=== EXTRACTED RECORDS ===

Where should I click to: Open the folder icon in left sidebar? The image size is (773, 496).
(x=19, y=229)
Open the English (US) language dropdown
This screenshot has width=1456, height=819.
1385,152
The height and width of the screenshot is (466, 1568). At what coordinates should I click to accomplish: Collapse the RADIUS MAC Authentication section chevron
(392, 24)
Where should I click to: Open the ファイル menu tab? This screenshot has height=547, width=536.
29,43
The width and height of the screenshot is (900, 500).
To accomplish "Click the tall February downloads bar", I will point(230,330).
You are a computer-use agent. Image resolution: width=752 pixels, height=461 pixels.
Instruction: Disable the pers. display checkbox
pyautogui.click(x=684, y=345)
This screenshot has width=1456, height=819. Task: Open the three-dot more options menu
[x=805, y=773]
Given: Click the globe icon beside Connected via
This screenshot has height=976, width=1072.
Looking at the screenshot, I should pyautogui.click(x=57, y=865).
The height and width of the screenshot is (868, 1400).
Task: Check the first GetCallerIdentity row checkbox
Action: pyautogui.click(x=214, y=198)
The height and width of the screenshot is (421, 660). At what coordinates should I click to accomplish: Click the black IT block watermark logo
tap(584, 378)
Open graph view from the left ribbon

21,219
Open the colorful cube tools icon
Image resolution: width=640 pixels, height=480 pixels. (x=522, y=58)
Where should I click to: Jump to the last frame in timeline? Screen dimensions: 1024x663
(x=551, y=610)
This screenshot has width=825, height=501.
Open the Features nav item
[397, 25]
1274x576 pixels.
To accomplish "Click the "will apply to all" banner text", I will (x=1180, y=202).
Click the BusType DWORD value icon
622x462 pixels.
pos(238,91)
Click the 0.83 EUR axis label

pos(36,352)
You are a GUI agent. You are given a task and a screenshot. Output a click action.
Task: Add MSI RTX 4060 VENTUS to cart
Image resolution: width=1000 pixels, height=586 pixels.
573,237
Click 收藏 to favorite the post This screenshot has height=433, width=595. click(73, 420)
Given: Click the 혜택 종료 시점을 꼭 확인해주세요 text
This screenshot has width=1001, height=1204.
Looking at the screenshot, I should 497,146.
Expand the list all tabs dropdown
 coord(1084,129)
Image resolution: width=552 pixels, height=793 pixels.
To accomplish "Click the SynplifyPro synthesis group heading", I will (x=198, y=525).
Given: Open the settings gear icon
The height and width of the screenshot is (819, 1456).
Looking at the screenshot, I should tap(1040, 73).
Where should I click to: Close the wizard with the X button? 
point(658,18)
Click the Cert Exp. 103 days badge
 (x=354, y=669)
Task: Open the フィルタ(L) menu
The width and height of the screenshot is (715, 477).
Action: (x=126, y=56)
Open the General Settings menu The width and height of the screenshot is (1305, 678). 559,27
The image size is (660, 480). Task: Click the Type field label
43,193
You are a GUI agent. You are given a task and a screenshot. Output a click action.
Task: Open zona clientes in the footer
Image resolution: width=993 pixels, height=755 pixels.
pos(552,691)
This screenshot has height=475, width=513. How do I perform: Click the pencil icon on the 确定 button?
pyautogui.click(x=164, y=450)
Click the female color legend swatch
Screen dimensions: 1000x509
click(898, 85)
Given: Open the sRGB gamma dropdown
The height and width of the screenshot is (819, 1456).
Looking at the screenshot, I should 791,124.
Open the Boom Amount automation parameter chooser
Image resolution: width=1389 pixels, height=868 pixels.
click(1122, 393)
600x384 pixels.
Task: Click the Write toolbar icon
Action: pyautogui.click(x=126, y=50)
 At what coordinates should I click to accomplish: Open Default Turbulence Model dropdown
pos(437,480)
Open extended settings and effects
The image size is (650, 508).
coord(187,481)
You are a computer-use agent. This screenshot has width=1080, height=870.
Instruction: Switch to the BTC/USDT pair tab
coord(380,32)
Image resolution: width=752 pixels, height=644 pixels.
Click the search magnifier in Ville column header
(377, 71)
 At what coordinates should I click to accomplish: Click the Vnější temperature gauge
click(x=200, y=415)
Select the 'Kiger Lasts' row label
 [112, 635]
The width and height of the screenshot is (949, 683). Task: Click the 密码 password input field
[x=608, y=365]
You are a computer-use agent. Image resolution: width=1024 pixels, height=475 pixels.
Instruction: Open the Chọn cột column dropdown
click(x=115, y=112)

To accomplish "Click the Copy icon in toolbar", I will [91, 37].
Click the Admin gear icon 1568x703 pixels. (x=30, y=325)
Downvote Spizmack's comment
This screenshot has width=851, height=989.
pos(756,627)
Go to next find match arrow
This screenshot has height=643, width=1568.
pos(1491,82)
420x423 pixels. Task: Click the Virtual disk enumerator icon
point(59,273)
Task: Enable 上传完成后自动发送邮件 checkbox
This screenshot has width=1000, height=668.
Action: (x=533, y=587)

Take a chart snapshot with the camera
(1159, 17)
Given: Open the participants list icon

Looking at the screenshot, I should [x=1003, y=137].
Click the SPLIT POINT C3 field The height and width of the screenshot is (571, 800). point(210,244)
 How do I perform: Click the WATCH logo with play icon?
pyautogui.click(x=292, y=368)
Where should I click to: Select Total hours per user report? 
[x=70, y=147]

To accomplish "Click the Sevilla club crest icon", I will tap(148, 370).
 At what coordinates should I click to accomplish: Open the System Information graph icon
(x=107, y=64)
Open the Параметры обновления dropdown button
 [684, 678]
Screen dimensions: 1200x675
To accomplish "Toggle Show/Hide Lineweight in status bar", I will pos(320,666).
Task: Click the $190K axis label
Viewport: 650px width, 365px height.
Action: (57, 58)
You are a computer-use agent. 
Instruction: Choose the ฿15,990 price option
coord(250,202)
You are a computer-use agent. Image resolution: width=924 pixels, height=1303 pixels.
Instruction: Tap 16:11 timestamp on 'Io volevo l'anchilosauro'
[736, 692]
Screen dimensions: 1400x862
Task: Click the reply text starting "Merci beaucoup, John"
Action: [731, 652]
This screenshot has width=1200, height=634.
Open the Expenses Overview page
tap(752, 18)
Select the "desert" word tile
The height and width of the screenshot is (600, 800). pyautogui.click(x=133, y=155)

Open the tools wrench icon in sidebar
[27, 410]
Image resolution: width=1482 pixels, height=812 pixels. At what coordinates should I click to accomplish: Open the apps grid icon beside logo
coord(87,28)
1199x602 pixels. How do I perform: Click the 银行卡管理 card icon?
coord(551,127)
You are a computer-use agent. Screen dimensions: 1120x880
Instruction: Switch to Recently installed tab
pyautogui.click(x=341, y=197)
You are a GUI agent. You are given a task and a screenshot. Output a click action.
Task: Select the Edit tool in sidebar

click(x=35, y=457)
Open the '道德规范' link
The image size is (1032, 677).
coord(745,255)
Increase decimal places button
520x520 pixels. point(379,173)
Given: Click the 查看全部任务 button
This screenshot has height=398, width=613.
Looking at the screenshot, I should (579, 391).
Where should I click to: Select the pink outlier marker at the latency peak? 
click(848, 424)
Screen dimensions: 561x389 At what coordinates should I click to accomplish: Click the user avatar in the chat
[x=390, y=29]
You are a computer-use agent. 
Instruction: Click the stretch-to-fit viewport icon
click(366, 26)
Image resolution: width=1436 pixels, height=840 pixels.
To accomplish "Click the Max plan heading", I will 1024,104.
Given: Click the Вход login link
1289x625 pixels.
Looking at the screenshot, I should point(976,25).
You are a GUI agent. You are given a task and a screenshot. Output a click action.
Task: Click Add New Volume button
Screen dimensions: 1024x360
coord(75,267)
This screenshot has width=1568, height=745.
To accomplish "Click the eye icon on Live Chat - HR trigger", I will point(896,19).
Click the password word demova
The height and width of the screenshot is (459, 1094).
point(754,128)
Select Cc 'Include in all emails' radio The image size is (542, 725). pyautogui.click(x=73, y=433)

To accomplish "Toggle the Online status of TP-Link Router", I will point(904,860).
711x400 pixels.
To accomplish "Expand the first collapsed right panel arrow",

===

Rewrite the records starting at the line containing "Click the Cert Exp. 103 days badge" and ending at the line containing "coord(187,481)", replacing "General Settings" with "Global Settings" and leaving everything else as it is. Give only those lines.

Click the Cert Exp. 103 days badge
 (x=354, y=669)
Task: Open the フィルタ(L) menu
The width and height of the screenshot is (715, 477).
Action: (x=126, y=56)
Open the Global Settings menu The width and height of the screenshot is (1305, 678). 559,27
The image size is (660, 480). Task: Click the Type field label
43,193
You are a GUI agent. You are given a task and a screenshot. Output a click action.
Task: Open zona clientes in the footer
Image resolution: width=993 pixels, height=755 pixels.
pos(552,691)
This screenshot has height=475, width=513. How do I perform: Click the pencil icon on the 确定 button?
pyautogui.click(x=164, y=450)
Click the female color legend swatch
Screen dimensions: 1000x509
click(898, 85)
Given: Open the sRGB gamma dropdown
The height and width of the screenshot is (819, 1456).
Looking at the screenshot, I should 791,124.
Open the Boom Amount automation parameter chooser
Image resolution: width=1389 pixels, height=868 pixels.
click(1122, 393)
600x384 pixels.
Task: Click the Write toolbar icon
Action: pyautogui.click(x=126, y=50)
 At what coordinates should I click to accomplish: Open Default Turbulence Model dropdown
pos(437,480)
Open extended settings and effects
The image size is (650, 508).
coord(187,481)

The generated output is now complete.